** Start Page extract **
- Born: Edward Poage McClanahan October 5, 1932 Brooksville, Kentucky, U.S.
- Died: November 27, 2021 (aged 89)
- Occupation: Novelist; essayist; professor;
- Education: Washington and Lee University Miami University (BA) University of Kentucky (MA)
- Spouse: Katherine Andrews ​(m. 1957)​ Cia White ​(m. 1975)​ Hilda
- Children: 5
- Parents: Edward Leroy McClanahan Jessie Poage

= Ed McClanahan =

American writer (1932–2021)

Edward Poage McClanahan (October 5, 1932 – November 27, 2021) was an American novelist, essayist, and professor.

==Biography==
McClanahan was born in Brooksville, Kentucky on October 5, 1932, to Edward Leroy and Jessie (Poage) McClanahan. He attended school there and later in nearby Maysville, Kentucky, where the family relocated in 1948. McClanahan attended Washington and Lee University for one year before leaving for Miami University, where he received a B.A. in English in 1955. He briefly attended Stanford University's graduate English program during the 1955–1956 academic year, where he studied under Richard Scowcroft and Malcolm Cowley; after failing to acclimate to the program, he received an M.A. in English from the University of Kentucky in 1958. From 1958 to 1962, McClanahan taught first-year composition and a creative writing course previously taught by Bernard Malamud as an instructor at Oregon State University.

He received a Stegner Fellowship in Stanford University's non-degree creative writing program for the 1962–1963 academic year. Immediately thereafter, he was selected for a Jones Lectureship by program director Wallace Stegner. During his time at Stanford—where he was also known by his hippie moniker "Captain Kentucky"—McClanahan became good friends with fellow program alumni Ken Kesey (through their mutual friendships with Wendell Berry), Gurney Norman, and Robert Stone. As an active member of Kesey's band of Merry Pranksters, McClanahan introduced Stone to Kesey's circle. His memoir, Famous People I Have Known, humorously recollects many of his Prankster experiences, and Tom Wolfe's bestseller, The Electric Kool-Aid Acid Test, gave it worldwide notoriety.

In 1968, he signed the "Writers and Editors War Tax Protest" pledge, vowing to refuse tax payments in protest against the Vietnam War.

McClanahan served as a Jones Lecturer until 1972. He later taught at the University of Kentucky (deputizing for Wendell Berry during the 1972–1973 academic year), the University of Montana (1973–1976) and Northern Kentucky University (1979–1980) in a visiting lectureship that was to segue into a tenure-track position. Much to his surprise, he was released from his contract "at the last minute". He credited NKU and the sequence of events with giving him the opportunity to finish the long-gestating The Natural Man, which was completely rewritten from first to third person.

Following Kesey's death in 2001, McClanahan edited Spit in the Ocean #7: All About Kesey, a collection of stories, poems, and essays about Kesey. Spit in the Ocean #7 was the last volume of a literary magazine Kesey himself conceived in 1973 and thereafter sporadically self-published. Each Spit in the Ocean volume featured a different theme and editor; the last Kesey-published edition, Spit in the Ocean #6, had been released over 20 years before, in 1981.
** End Page extract **
→ Work to do:
1 – According to the biography of Ed McClanahan, which university awarded him a B.A. in English?
2 – Collect every line from the records below that contains the string "label".
** Start Extracted records **
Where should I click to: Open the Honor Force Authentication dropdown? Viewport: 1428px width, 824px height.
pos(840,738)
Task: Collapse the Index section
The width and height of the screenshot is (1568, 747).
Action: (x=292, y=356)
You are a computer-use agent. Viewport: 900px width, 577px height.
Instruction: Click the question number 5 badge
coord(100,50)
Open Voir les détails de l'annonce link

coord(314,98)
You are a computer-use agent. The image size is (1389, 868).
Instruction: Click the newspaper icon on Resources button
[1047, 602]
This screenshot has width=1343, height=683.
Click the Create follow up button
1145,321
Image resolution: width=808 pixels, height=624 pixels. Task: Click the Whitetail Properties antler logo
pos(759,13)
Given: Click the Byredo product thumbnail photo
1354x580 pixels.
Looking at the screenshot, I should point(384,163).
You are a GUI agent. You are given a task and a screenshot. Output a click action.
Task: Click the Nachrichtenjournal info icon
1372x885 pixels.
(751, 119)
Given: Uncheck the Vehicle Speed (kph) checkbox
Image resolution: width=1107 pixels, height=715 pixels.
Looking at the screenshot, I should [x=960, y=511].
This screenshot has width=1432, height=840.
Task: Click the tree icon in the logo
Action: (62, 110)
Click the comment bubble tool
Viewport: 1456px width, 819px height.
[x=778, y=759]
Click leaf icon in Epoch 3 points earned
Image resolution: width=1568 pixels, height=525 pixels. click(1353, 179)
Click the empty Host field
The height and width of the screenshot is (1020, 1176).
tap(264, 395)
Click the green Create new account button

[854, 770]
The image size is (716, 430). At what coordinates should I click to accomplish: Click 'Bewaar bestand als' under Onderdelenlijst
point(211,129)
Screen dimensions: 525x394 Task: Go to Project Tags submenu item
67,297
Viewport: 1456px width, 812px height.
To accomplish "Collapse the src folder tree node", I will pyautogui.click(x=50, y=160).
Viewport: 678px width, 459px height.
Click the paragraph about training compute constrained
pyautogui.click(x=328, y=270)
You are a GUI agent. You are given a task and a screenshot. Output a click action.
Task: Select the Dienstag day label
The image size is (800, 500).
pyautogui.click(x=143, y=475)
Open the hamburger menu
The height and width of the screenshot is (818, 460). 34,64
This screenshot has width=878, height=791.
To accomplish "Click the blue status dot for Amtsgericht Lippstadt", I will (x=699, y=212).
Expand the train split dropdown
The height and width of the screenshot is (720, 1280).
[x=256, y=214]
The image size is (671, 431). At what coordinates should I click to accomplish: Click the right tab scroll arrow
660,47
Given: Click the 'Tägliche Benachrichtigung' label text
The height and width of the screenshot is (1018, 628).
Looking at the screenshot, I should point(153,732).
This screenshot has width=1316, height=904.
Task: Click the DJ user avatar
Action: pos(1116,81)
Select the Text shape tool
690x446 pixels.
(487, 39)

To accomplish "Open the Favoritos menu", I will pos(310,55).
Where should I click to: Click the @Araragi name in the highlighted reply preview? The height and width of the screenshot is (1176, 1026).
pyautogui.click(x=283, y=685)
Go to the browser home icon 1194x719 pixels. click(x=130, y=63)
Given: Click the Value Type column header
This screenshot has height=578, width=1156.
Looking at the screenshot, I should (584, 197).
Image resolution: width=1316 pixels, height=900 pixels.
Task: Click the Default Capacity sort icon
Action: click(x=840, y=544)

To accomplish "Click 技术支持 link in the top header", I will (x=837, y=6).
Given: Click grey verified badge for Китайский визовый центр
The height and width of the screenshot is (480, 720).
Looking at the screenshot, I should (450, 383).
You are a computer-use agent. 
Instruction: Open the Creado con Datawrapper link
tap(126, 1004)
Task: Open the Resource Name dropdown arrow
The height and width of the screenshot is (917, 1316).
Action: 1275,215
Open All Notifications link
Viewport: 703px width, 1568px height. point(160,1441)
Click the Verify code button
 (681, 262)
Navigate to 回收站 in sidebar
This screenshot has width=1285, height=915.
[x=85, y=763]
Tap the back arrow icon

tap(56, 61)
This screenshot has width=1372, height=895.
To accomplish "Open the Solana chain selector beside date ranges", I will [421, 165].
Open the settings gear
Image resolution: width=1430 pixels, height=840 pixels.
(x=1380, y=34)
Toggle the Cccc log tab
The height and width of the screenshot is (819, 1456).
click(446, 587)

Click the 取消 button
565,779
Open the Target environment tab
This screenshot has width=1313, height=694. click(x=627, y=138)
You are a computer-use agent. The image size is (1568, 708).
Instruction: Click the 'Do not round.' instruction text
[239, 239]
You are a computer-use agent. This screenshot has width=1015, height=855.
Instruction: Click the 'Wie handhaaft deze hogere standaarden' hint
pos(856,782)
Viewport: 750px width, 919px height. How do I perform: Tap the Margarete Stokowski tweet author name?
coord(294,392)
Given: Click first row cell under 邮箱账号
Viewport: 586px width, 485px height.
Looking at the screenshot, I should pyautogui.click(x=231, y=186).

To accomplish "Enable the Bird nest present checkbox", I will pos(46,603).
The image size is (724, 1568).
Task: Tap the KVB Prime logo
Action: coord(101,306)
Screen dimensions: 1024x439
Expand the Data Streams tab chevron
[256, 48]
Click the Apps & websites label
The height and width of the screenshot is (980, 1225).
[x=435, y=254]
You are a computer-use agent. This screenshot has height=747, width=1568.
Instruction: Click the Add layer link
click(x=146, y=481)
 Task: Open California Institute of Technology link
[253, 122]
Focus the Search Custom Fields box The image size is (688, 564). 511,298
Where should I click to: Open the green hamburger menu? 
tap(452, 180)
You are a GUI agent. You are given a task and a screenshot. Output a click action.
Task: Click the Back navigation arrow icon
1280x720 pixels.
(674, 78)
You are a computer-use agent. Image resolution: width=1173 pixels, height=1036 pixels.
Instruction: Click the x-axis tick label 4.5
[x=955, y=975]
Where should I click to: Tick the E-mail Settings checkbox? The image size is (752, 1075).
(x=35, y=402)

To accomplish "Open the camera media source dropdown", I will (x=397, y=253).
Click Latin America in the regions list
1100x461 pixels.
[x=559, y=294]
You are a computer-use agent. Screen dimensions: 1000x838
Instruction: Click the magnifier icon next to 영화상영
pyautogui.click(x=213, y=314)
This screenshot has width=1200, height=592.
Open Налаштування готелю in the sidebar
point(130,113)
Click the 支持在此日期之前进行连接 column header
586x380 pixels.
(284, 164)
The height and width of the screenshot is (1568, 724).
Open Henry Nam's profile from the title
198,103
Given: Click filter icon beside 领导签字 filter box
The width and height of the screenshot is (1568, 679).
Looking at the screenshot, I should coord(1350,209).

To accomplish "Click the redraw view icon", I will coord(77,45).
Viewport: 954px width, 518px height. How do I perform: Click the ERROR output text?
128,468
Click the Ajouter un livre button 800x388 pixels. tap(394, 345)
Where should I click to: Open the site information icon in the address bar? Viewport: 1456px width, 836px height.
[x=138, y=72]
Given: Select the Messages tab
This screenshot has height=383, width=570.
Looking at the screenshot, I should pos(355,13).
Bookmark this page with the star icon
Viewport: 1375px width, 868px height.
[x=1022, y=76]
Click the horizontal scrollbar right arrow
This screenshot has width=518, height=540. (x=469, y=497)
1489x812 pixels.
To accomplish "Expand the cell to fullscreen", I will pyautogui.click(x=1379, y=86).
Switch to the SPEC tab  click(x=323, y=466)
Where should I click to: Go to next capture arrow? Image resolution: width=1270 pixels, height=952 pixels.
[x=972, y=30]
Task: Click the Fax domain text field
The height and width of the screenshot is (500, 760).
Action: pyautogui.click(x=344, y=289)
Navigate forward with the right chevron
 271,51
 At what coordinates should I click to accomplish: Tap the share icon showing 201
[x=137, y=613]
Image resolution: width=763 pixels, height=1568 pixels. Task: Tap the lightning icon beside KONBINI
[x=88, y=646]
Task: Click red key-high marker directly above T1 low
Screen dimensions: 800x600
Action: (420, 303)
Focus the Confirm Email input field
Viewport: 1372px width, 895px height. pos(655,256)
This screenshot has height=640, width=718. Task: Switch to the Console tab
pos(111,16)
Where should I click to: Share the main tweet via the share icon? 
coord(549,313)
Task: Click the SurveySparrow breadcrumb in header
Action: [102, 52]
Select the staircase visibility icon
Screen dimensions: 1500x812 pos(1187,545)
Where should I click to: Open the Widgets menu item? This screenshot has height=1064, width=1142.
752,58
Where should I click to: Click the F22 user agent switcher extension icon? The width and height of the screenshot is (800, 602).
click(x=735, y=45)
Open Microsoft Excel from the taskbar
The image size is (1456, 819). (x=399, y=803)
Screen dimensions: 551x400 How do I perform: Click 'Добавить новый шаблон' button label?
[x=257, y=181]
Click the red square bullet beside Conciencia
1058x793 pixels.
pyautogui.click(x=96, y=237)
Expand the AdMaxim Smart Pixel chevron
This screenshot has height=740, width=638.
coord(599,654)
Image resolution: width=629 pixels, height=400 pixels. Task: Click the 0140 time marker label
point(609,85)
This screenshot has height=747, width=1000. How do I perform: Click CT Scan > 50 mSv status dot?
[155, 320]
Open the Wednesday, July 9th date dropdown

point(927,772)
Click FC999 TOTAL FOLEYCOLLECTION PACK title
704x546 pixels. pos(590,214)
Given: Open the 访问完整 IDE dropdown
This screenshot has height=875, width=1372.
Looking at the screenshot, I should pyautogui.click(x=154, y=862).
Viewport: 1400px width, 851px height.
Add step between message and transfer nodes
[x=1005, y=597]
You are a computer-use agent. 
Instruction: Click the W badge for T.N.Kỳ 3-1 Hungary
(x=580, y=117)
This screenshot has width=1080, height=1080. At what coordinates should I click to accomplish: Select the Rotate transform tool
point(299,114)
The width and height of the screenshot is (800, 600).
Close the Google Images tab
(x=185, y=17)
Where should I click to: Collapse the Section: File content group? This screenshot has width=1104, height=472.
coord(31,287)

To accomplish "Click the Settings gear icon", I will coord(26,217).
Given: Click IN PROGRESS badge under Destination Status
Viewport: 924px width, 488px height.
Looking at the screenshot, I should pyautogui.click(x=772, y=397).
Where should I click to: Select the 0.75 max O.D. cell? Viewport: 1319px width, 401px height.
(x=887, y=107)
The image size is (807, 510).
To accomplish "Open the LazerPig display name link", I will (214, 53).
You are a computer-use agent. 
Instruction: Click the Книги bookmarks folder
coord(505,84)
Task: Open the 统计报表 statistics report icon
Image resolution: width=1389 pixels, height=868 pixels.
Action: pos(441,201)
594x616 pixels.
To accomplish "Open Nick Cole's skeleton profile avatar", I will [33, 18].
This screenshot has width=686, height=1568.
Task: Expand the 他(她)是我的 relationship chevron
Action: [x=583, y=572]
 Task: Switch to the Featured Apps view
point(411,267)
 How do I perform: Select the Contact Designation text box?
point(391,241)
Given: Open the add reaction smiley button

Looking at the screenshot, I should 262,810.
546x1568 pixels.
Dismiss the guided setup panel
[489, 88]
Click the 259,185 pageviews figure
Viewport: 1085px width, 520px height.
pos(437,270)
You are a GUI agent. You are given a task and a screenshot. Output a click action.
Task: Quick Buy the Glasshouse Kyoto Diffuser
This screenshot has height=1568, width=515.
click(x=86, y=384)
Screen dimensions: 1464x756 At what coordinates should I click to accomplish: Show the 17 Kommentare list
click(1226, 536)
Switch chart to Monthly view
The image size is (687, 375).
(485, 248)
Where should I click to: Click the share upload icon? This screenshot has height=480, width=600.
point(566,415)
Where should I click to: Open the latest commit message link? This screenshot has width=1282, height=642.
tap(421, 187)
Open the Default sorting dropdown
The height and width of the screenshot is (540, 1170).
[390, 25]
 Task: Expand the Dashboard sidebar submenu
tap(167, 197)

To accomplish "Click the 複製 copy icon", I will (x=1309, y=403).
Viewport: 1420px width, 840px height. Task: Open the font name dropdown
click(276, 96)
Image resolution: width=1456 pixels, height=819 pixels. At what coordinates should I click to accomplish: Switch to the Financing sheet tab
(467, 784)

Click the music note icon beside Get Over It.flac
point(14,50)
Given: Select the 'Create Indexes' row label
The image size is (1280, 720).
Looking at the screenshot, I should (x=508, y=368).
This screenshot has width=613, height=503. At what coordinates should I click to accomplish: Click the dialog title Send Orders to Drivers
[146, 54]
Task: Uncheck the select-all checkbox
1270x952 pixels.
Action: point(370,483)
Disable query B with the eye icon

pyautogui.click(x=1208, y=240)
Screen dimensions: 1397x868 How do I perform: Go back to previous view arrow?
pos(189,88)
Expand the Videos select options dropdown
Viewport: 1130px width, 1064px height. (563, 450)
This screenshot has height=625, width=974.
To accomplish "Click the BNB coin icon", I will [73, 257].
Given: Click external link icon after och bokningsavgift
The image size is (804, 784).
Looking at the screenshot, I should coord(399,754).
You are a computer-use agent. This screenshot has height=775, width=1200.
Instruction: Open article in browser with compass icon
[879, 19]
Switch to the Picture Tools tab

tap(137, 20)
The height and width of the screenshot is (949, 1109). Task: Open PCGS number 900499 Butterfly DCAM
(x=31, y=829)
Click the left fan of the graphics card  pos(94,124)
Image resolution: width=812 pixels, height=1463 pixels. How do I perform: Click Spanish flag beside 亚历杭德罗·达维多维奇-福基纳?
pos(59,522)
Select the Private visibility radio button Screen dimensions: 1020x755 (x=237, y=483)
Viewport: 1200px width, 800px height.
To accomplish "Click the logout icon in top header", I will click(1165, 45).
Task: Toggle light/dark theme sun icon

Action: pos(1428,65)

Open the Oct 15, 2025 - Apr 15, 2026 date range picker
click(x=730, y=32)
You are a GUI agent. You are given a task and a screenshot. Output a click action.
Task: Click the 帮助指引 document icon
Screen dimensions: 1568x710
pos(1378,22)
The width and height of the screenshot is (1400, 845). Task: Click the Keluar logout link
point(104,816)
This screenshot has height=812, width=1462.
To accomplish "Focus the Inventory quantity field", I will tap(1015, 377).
** End Extracted records **
→ Answers by task:
1 – Miami University, in 1955.

2 –
Task: Select the Dienstag day label
Given: Click the 'Tägliche Benachrichtigung' label text
Click the Apps & websites label
Instruction: Click the x-axis tick label 4.5
Screen dimensions: 551x400 How do I perform: Click 'Добавить новый шаблон' button label?
Image resolution: width=629 pixels, height=400 pixels. Task: Click the 0140 time marker label
Given: Select the 'Create Indexes' row label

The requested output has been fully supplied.